---------- Input data

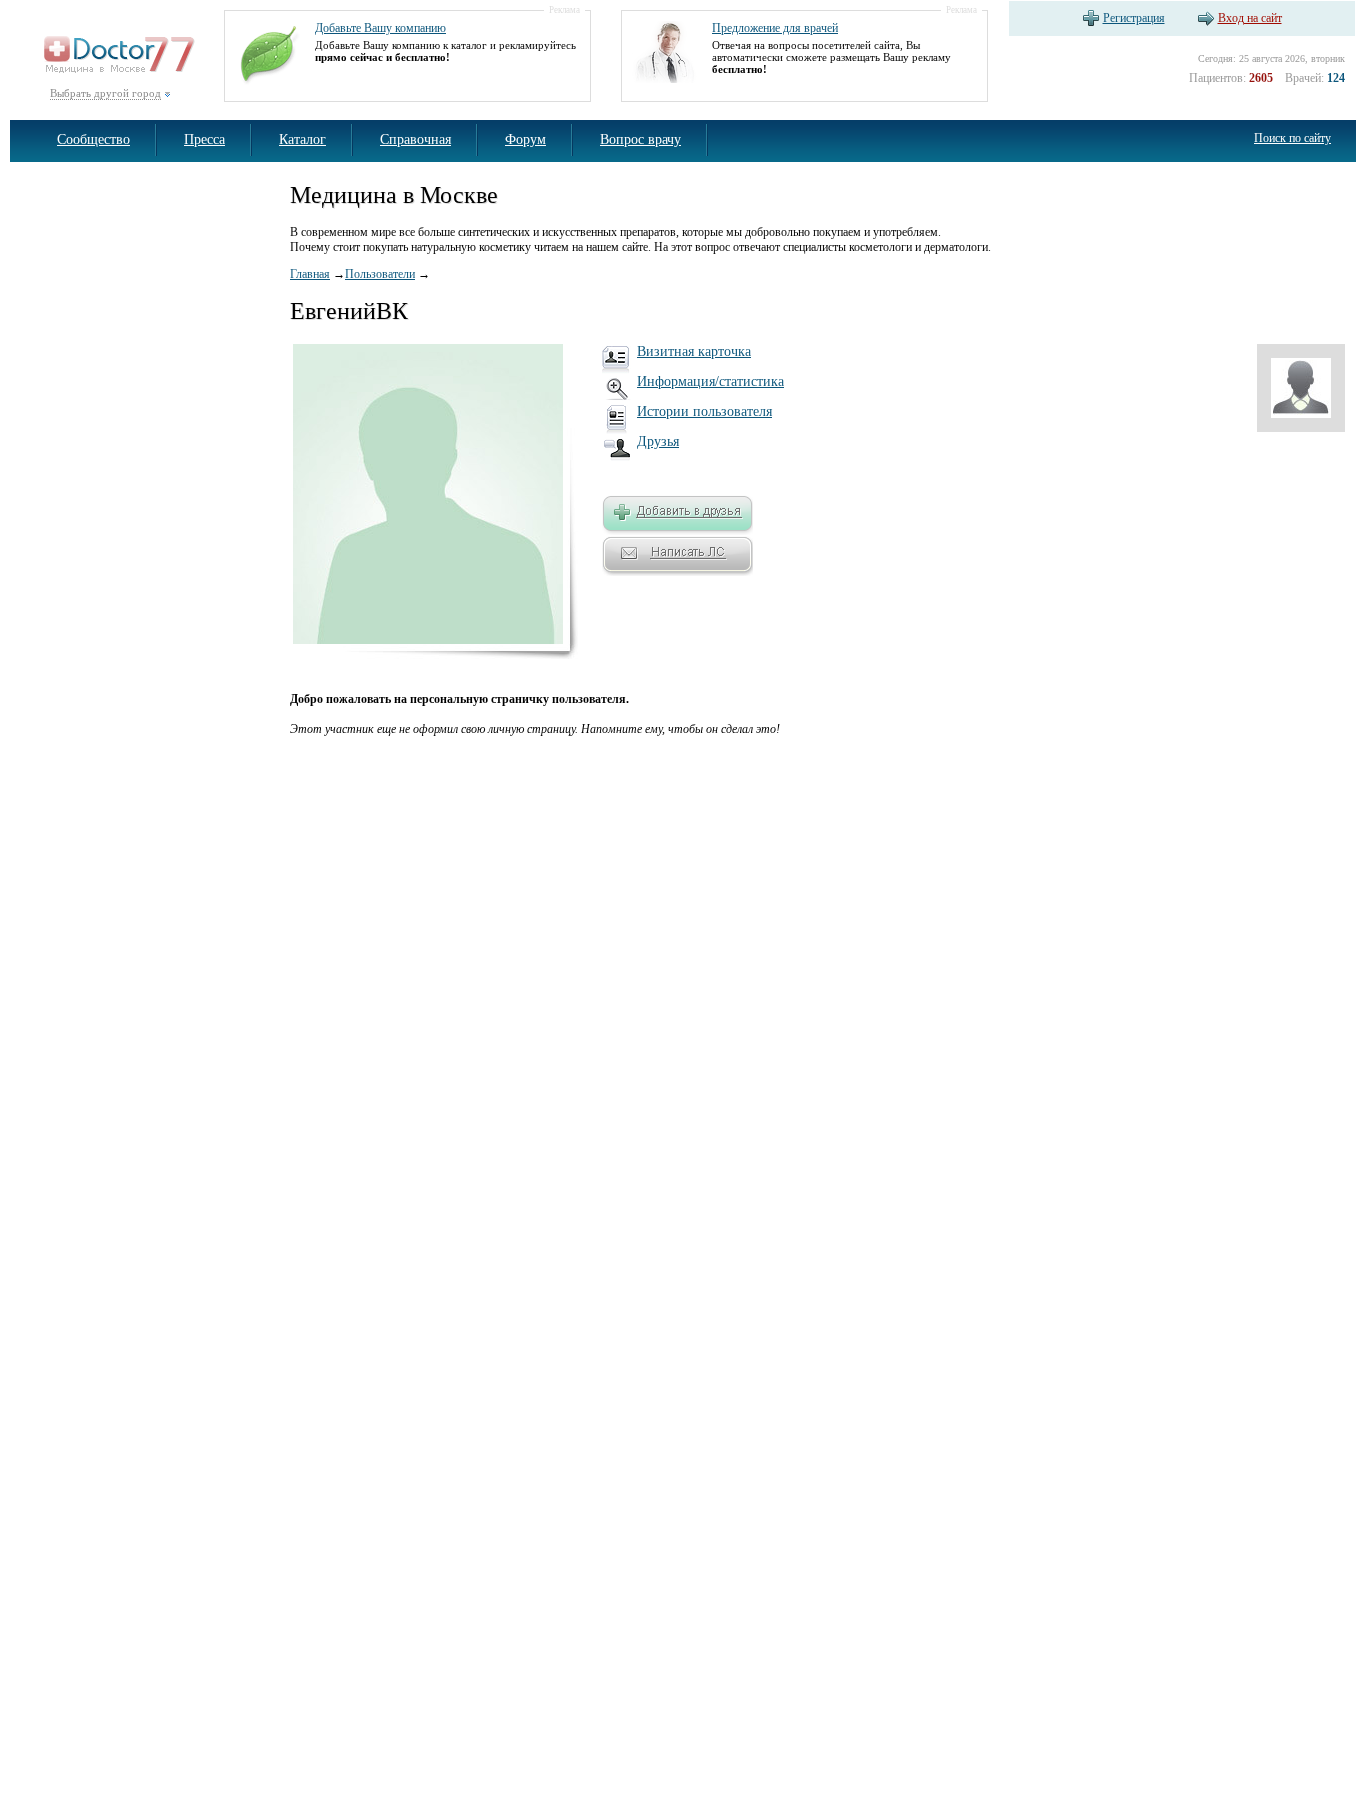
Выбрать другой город (105, 93)
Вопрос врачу (640, 139)
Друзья (658, 441)
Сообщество (93, 139)
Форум (525, 139)
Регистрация (1134, 18)
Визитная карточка (694, 351)
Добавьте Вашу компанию (380, 28)
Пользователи (380, 274)
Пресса (204, 139)
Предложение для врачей (775, 28)
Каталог (302, 139)
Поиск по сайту (1292, 138)
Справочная (415, 139)
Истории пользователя (704, 411)
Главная (310, 274)
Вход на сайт (1250, 18)
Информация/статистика (710, 381)
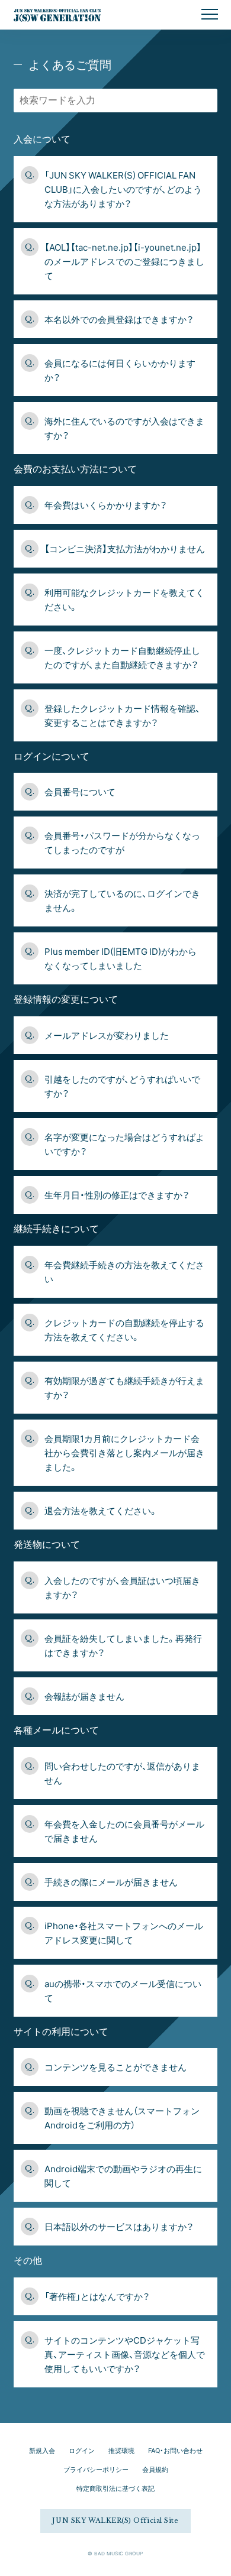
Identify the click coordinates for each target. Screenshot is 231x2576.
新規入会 (42, 2450)
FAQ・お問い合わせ (175, 2450)
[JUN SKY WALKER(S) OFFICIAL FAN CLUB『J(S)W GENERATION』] (50, 15)
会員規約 (155, 2469)
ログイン (82, 2450)
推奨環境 (121, 2450)
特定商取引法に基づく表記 (115, 2488)
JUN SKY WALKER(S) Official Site (115, 2520)
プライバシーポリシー (96, 2469)
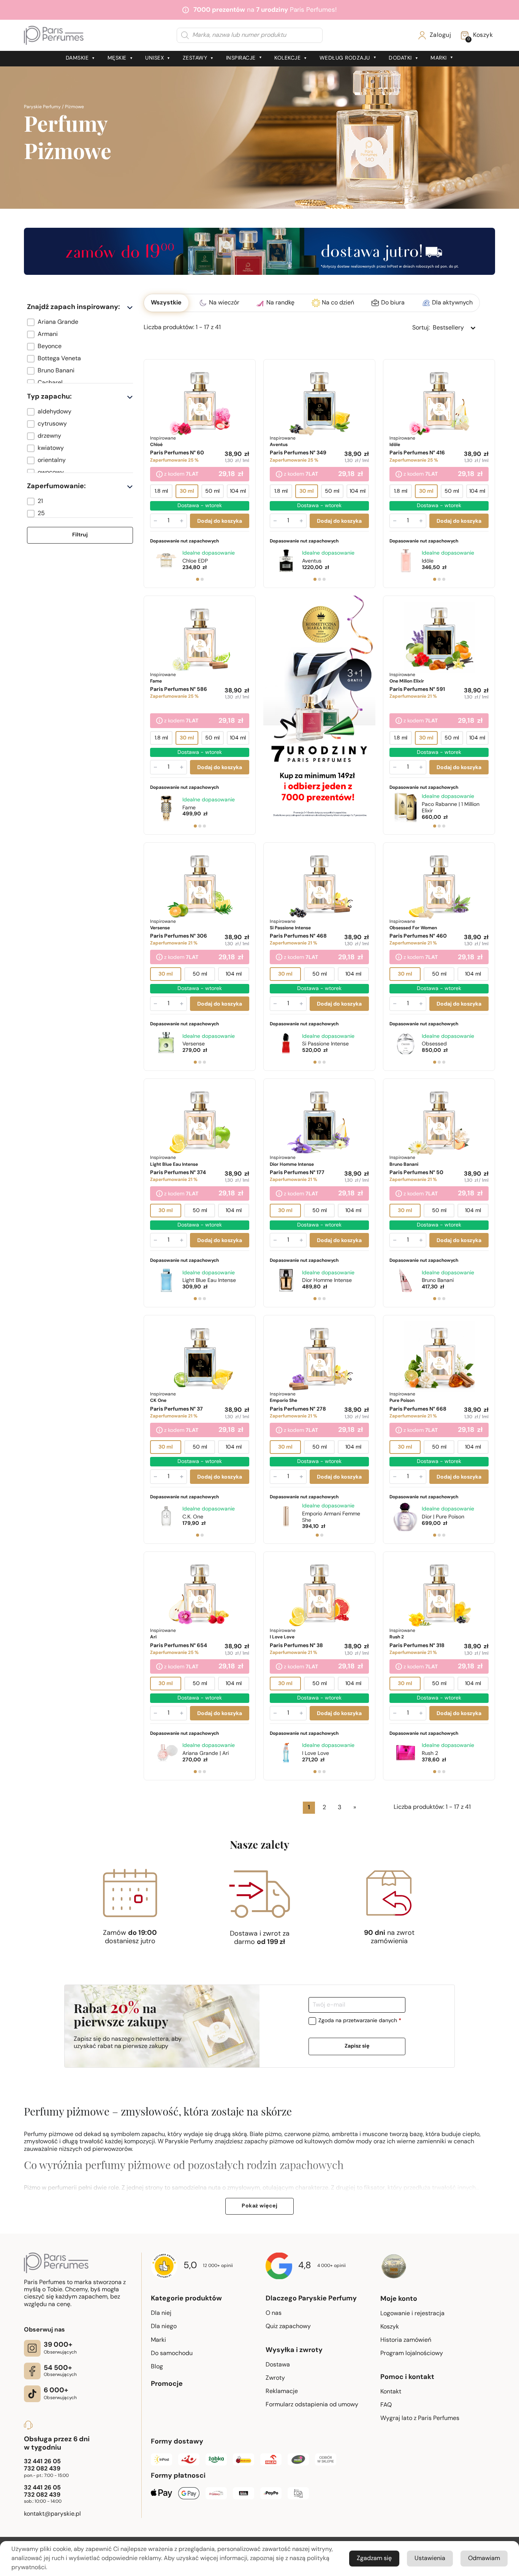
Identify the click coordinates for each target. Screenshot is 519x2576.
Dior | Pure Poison (443, 1517)
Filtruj (80, 535)
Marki (438, 58)
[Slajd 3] (324, 579)
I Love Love (315, 1753)
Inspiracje (241, 58)
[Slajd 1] (197, 579)
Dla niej (161, 2313)
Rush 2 (430, 1753)
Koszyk (389, 2327)
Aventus (311, 561)
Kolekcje (287, 58)
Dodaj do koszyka (219, 521)
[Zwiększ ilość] (182, 521)
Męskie (117, 58)
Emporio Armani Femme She (331, 1517)
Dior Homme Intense (327, 1280)
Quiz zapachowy (288, 2327)
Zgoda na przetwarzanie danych (359, 2021)
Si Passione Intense (325, 1044)
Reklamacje (282, 2391)
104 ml (238, 491)
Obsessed (434, 1044)
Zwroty (275, 2378)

--------------------

## Task
The answer should hold every entry exactly as given and no pictures at all.

## Expected answer
Выбрать другой город (105, 93)
Вопрос врачу (640, 139)
Друзья (658, 441)
Сообщество (93, 139)
Форум (525, 139)
Регистрация (1134, 18)
Визитная карточка (694, 351)
Добавьте Вашу компанию (380, 28)
Пользователи (380, 274)
Пресса (204, 139)
Предложение для врачей (775, 28)
Каталог (302, 139)
Поиск по сайту (1292, 138)
Справочная (415, 139)
Истории пользователя (704, 411)
Главная (310, 274)
Вход на сайт (1250, 18)
Информация/статистика (710, 381)
Identify the click coordinates for each target. Screenshot is 231x2576.
新規入会 (42, 2450)
FAQ・お問い合わせ (175, 2450)
[JUN SKY WALKER(S) OFFICIAL FAN CLUB『J(S)W GENERATION』] (50, 15)
会員規約 (155, 2469)
ログイン (82, 2450)
推奨環境 (121, 2450)
特定商取引法に基づく表記 (115, 2488)
JUN SKY WALKER(S) Official Site (115, 2520)
プライバシーポリシー (96, 2469)
Identify the click coordinates for each target. Screenshot is 519x2576.
Dior | Pure Poison (443, 1517)
Filtruj (80, 535)
Marki (438, 58)
[Slajd 3] (324, 579)
I Love Love (315, 1753)
Inspiracje (241, 58)
[Slajd 1] (197, 579)
Dla niej (161, 2313)
Rush 2 (430, 1753)
Koszyk (389, 2327)
Aventus (311, 561)
Kolekcje (287, 58)
Dodaj do koszyka (219, 521)
[Zwiększ ilość] (182, 521)
Męskie (117, 58)
Emporio Armani Femme She (331, 1517)
Dior Homme Intense (327, 1280)
Quiz zapachowy (288, 2327)
Zgoda na przetwarzanie danych (359, 2021)
Si Passione Intense (325, 1044)
Reklamacje (282, 2391)
104 ml (238, 491)
Obsessed (434, 1044)
Zwroty (275, 2378)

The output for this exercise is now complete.